Nous sommes en 2000 à quelques mois des législatives, entouré de ses ministres et ses colla-borateurs, au Clarisse House, Navin Ramgoolam se voit contraint de trancher entre les pro privatisation, et ceux contre. Le lobbying intense des Sarat Lallah et Vasant Bunwaree depuis 1996, butait sur la farouche résistance de certains proches collaborateurs de Navin Ramgoolam, notamment Milan Meetarbhan. En s’appuyant sur les arguments du CEO d’alors Megh Pillay, Navin Ramgoolam allait renoncer à trouver un accord à la veille des législatives. Surtout que plusieurs aspects de ce partenariat laissaient entrevoir des menaces par rapport à la souveraineté et à l’intérêt de l’Etat.

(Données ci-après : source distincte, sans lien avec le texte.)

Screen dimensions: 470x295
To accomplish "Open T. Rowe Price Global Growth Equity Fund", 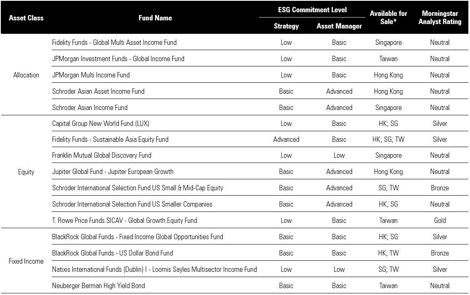I will 124,220.
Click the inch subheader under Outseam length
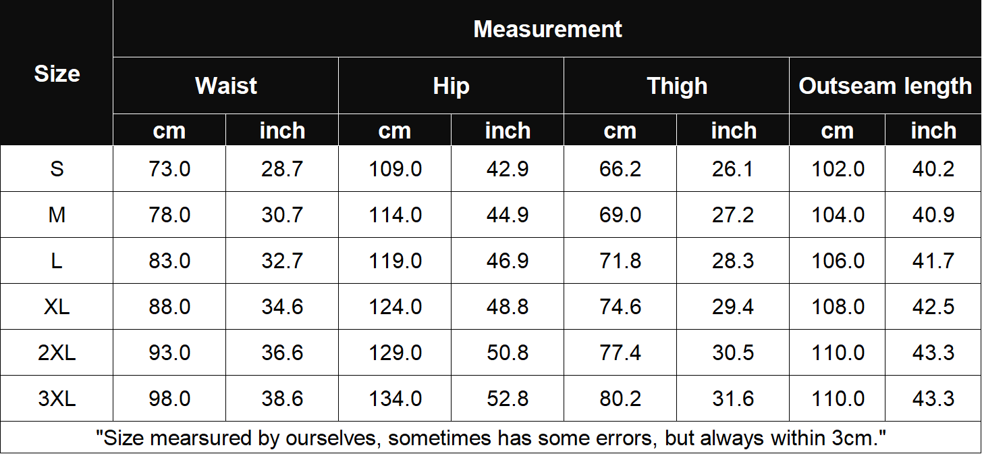982x454 pixels. click(x=933, y=130)
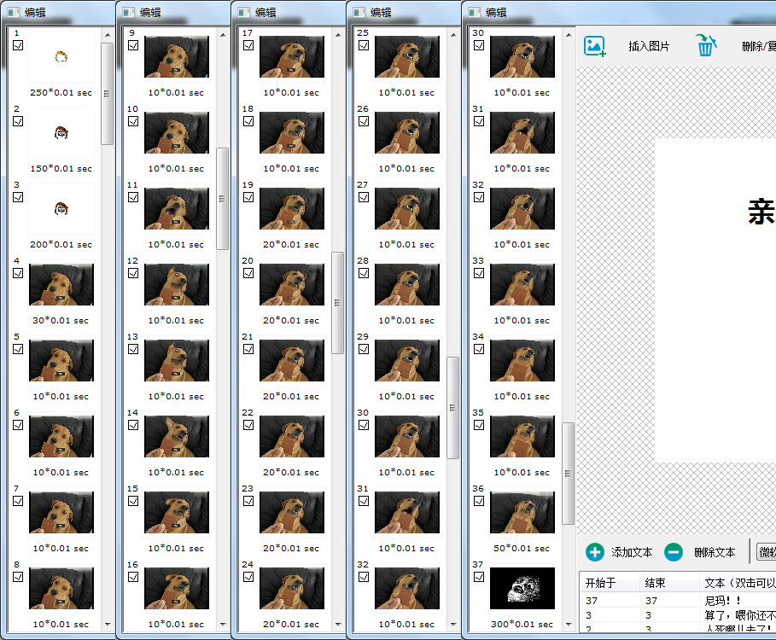
Task: Toggle the checkbox for frame 12
Action: pos(133,273)
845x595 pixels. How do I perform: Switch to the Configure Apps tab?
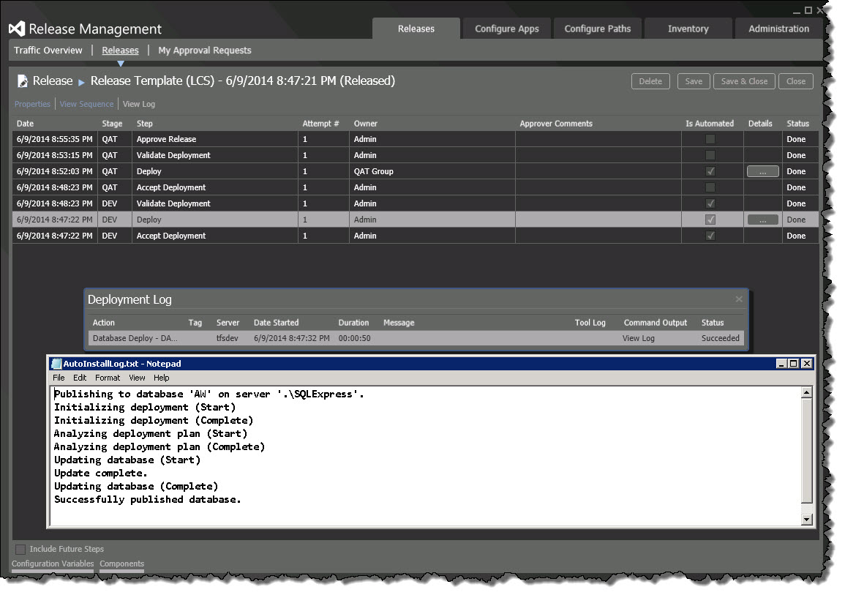[506, 29]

Arrivé au pouvoir, Paul Bérenger allait réussir un de ses fameux ‘Mari Deals’. À souligner la farouche opposition de Sir Anerood Jugnauth (SAJ) qui considérait MT comme le joyau de la République, le patrimoine national. Ce dernier devait toutefois courber devant les rapports de forces favorables à son allié, le MMM. Si le souci de Paul Bérenger était de renflouer les caisses de l’Etat, d’autres options étaient envisageables, telles que l’achat des actions par le Fonds national de Pension, mais des raisons géopolitiques furent secrètement évoquées dans les coulisses du pouvoir pour expliquer la voie choisie.

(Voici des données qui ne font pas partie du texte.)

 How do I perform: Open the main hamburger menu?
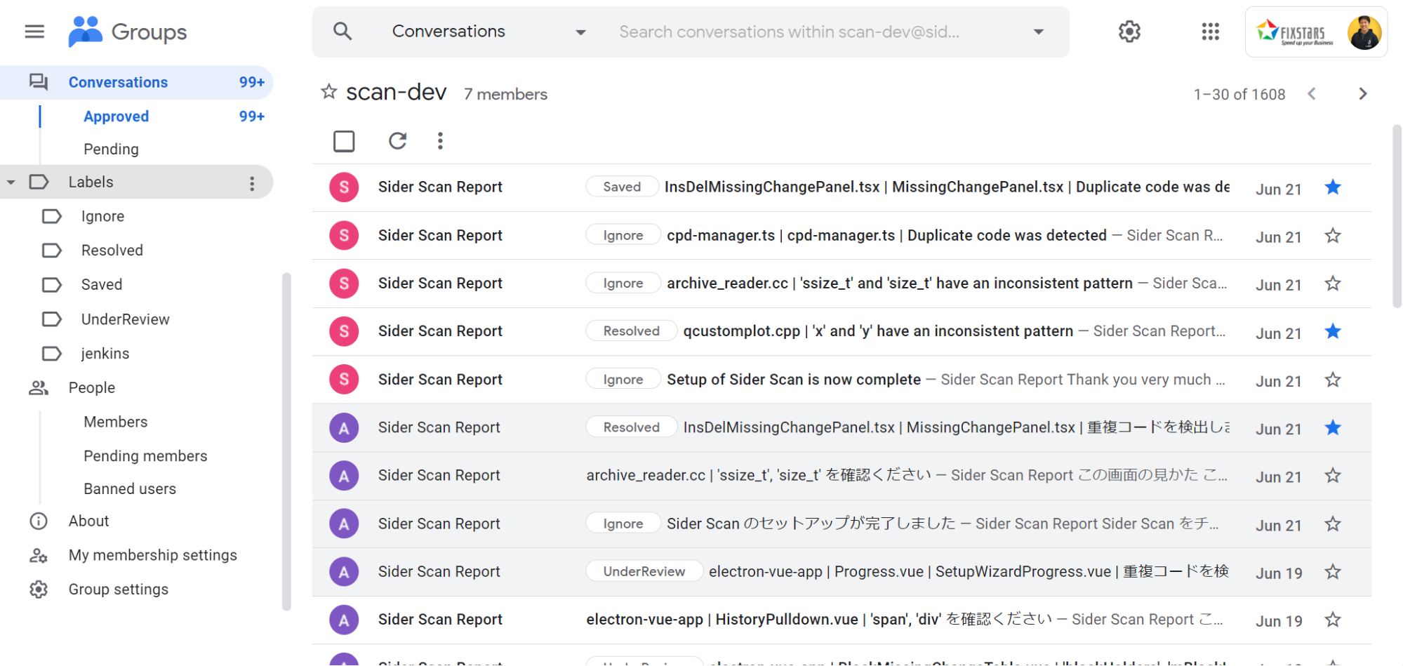[34, 32]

Chez France Télécom on ne pouvait que se réjouir. Son PDG d’alors, Michel Bon, devait même déclarer dans son discours, lors de sa visite à l’île Maurice, qu’il s’agissait là d’une aubaine à ne pas manquer. Comme pour reprendre ce proverbe de François Marie Arouet (Voltaire), ‘le malheur des uns fait le bonheur des autres’.

 

Le bluff

Le fait est indéniable : les gains de productivité des entreprises privées ne bénéficient aucunement aux Mauriciens. Ces bénéfices reviennent aux actionnaires de ces entreprises, majoritairement étrangers à travers les prises de participation par les fonds de pensions et d’autres montages financiers de ce type qui prospectent les entreprises satisfaisant aux normes prescrites de « corporate governance ». Rien de choquant ; c’est le but même de l’actionnariat. Ce qui est totalement absurde, c’est cette manie de faire croire à la population que le retour à l’efficacité ne se fait que par des privatisations, qui est un mensonge énorme. Nul besoin d’être un génie pour comprendre qu’il est bien évidemment possible d’obtenir les mêmes performances tout en gardant les bénéfices de cette efficacité pour le pays. En matière d’efficacité, tout se résume finalement à une question de compétences.

 

L’imposition

Selon les analystes, la privatisation engendre des modifications organisationnelles profondes et elle consiste à placer la corporation sous la gouvernance du marché financier privé. Evidemment le gouvernement va justifier la privatisation comme une logique d’impulsion dynamique à l’économie du pays. D’autres arguments peuvent être servis, telle la réduction des dettes ou la résolution du problème de sous-capitalisation des entreprises publiques par le développement de l’actionnariat privé. Mais en arrière-plan, on privatise pour entrer dans la mouvance du libéralisme, se pliant ainsi à une des exigences des bailleurs de fonds qui ne sont disposés à aider que ceux qui s’engagent à désengager l’Etat dans l’économie.